I am convinced that God cries. I am convinced that God cries all of the time. How could God be love as 1 John 4:8 tells us and not feel our pain? If God is love and God is with us at all times and nothing can separate us from the love of God then I am convinced that God feels our pain, endures our suffering, and is present in every moment, good or bad. And believe me, I do not know why God doesn’t take away all or at least some of our suffering. I believe He can and he has in many cases. But God doesn’t always take away all of our pain and I believe God experiences that pain with us and has experienced pain beyond our comprehension.

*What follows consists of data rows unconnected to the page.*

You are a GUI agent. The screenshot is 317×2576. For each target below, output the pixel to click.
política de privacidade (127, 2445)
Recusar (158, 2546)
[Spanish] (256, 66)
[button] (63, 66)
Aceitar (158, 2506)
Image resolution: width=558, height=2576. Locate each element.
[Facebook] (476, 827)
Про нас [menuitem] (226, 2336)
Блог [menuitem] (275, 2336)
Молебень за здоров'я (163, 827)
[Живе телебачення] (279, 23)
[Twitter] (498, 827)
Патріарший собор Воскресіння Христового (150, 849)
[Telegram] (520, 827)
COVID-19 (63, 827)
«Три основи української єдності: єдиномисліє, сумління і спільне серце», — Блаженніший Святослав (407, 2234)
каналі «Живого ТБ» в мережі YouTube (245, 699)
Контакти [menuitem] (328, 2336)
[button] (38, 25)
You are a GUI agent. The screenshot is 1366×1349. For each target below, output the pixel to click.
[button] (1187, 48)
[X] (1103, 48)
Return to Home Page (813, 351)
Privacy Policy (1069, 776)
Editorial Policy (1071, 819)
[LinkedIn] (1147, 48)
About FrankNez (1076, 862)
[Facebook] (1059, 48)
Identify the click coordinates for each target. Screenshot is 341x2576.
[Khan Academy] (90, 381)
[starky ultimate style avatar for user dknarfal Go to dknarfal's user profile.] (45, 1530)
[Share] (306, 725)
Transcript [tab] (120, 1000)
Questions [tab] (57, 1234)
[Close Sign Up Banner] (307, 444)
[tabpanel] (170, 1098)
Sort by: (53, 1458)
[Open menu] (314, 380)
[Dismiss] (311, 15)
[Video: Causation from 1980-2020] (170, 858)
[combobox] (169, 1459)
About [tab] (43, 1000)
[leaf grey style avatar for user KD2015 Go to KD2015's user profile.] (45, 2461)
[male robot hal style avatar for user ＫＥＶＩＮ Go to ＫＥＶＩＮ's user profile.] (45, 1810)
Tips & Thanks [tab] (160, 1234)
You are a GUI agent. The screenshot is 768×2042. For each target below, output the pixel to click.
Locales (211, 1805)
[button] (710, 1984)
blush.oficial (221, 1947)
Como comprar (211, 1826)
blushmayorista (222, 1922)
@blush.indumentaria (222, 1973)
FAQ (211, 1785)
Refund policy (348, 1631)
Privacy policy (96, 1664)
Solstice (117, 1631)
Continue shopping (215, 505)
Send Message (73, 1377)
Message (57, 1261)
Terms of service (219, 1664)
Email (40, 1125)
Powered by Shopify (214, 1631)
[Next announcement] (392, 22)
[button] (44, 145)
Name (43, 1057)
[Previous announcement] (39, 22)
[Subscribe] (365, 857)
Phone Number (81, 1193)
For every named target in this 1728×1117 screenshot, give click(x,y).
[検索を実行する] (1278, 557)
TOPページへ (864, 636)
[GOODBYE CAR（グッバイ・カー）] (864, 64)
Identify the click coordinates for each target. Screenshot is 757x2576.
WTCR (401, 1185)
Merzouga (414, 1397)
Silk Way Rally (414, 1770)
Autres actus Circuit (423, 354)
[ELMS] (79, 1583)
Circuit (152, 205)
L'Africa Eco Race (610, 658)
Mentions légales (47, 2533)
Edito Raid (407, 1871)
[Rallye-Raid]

Rob Bell, pastor of Mars Hill Bible Church, says that the cross is God’s way of saying “Love Wins.” http://curtis.klope.googlepages.com/RobBell-lovewins.mp3 Jesus was confronted with every kind of evil. He was beaten, he was tortured, he was stripped down to his underwear or less, he was spit upon. The Roman soldiers took him and nailed him to the cross as a way of saying, “This is what happens to those who oppose Rome.” The Jewish authorities and Romans government tried to defeat Jesus and his movement through violence and torture. Yet Jesus responds by refusing to take up arms against the enemy or calling down legions of angels and instead he took the punishment upon himself that he did not deserve.
But the joke was on those that had Jesus crucified because on the third day Jesus rose from the grave. Not even death could stop the power that was at hand to defeat evil. On that first Easter morning, God showed us that love wins. Nothing can separate us from the love of God.
So remember, maybe all things are not good, but God is present and working through all things. And we have the best teammate possible in God, because we know that God does win in the end. God wins because love wins. Love wins in our homes, love wins in our places of work, love win on the busy highways. Love wins because love has conquered death.